Task ▸ When you reach the line containing "Screen dimensions: 928x737" in the records below, start copying exactly, and stop once you have copied the line containing "Given: Toggle the".

--

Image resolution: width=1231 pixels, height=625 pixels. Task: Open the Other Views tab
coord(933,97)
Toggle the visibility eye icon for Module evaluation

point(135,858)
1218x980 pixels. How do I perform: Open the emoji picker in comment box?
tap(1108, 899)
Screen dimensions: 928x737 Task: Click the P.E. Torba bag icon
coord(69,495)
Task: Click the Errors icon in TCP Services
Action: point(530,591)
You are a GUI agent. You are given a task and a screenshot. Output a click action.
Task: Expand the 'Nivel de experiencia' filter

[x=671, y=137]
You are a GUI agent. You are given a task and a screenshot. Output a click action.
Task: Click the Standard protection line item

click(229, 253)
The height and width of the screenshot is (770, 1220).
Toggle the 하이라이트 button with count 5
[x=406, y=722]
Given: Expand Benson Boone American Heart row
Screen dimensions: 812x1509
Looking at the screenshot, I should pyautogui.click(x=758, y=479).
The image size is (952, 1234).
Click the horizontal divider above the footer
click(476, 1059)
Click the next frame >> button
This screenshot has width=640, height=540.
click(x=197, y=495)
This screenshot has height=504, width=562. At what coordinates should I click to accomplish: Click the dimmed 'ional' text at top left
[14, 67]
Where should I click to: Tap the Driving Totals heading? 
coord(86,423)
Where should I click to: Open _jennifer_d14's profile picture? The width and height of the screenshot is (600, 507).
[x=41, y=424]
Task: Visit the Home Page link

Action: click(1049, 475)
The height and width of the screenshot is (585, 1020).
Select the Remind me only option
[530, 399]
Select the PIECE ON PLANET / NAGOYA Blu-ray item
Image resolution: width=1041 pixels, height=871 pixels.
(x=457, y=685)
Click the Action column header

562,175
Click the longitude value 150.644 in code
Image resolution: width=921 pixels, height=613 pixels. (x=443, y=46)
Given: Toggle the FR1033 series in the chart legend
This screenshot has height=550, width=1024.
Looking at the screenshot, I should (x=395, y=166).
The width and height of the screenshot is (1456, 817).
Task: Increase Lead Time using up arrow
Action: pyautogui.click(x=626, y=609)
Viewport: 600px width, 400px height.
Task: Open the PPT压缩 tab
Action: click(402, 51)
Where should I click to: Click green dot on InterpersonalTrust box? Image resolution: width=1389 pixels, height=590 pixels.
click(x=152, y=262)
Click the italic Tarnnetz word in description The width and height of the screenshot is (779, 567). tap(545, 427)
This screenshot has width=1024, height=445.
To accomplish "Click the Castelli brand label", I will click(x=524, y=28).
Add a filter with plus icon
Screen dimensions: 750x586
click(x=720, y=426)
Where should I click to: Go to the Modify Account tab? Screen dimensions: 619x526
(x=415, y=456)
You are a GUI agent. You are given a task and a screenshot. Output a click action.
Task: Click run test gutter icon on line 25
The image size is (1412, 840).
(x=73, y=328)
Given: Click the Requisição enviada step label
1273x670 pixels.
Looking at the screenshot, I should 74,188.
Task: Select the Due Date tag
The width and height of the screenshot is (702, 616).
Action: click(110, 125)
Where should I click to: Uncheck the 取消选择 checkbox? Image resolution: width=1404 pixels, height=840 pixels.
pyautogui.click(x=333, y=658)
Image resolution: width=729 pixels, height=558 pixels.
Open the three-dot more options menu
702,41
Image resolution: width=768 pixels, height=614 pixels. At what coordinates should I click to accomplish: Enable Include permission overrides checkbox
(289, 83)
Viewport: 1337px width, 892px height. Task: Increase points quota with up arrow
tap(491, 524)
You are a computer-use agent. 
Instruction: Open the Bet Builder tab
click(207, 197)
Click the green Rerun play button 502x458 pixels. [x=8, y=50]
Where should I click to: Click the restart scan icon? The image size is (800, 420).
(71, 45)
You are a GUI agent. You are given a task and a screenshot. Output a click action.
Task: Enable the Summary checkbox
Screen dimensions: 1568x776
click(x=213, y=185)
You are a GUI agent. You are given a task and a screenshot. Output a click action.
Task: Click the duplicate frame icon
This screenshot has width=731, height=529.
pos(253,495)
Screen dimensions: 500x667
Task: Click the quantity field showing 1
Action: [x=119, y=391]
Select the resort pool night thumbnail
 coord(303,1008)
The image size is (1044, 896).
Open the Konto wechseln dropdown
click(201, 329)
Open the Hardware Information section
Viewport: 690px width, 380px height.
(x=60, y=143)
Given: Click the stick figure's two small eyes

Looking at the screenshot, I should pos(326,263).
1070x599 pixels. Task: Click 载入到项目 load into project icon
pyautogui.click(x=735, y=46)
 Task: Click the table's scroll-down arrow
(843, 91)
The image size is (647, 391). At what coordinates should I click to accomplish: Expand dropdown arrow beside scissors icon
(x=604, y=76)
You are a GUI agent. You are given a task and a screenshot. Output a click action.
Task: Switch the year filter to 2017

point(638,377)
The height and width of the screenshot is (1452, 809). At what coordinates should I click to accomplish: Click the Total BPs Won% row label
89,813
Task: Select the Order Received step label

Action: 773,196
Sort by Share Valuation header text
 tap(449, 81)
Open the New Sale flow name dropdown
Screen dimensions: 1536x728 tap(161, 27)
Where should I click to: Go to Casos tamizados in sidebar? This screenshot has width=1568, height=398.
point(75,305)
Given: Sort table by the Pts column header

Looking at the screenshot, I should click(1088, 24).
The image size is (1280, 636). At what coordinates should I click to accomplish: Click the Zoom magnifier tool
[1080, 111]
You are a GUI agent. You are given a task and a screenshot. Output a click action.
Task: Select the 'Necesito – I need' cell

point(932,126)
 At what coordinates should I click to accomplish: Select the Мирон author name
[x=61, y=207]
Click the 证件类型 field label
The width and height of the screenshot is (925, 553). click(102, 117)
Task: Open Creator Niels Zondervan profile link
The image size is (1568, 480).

--

Solution to the exercise ▸
Screen dimensions: 928x737 Task: Click the P.E. Torba bag icon
coord(69,495)
Task: Click the Errors icon in TCP Services
Action: point(530,591)
You are a GUI agent. You are given a task and a screenshot. Output a click action.
Task: Expand the 'Nivel de experiencia' filter

[x=671, y=137]
You are a GUI agent. You are given a task and a screenshot. Output a click action.
Task: Click the Standard protection line item

click(229, 253)
The height and width of the screenshot is (770, 1220).
Toggle the 하이라이트 button with count 5
[x=406, y=722]
Given: Expand Benson Boone American Heart row
Screen dimensions: 812x1509
Looking at the screenshot, I should pyautogui.click(x=758, y=479).
The image size is (952, 1234).
Click the horizontal divider above the footer
click(476, 1059)
Click the next frame >> button
This screenshot has width=640, height=540.
click(x=197, y=495)
This screenshot has height=504, width=562. At what coordinates should I click to accomplish: Click the dimmed 'ional' text at top left
[14, 67]
Where should I click to: Tap the Driving Totals heading? 
coord(86,423)
Where should I click to: Open _jennifer_d14's profile picture? The width and height of the screenshot is (600, 507).
[x=41, y=424]
Task: Visit the Home Page link

Action: click(1049, 475)
The height and width of the screenshot is (585, 1020).
Select the Remind me only option
[530, 399]
Select the PIECE ON PLANET / NAGOYA Blu-ray item
Image resolution: width=1041 pixels, height=871 pixels.
(x=457, y=685)
Click the Action column header

562,175
Click the longitude value 150.644 in code
Image resolution: width=921 pixels, height=613 pixels. (x=443, y=46)
Given: Toggle the FR1033 series in the chart legend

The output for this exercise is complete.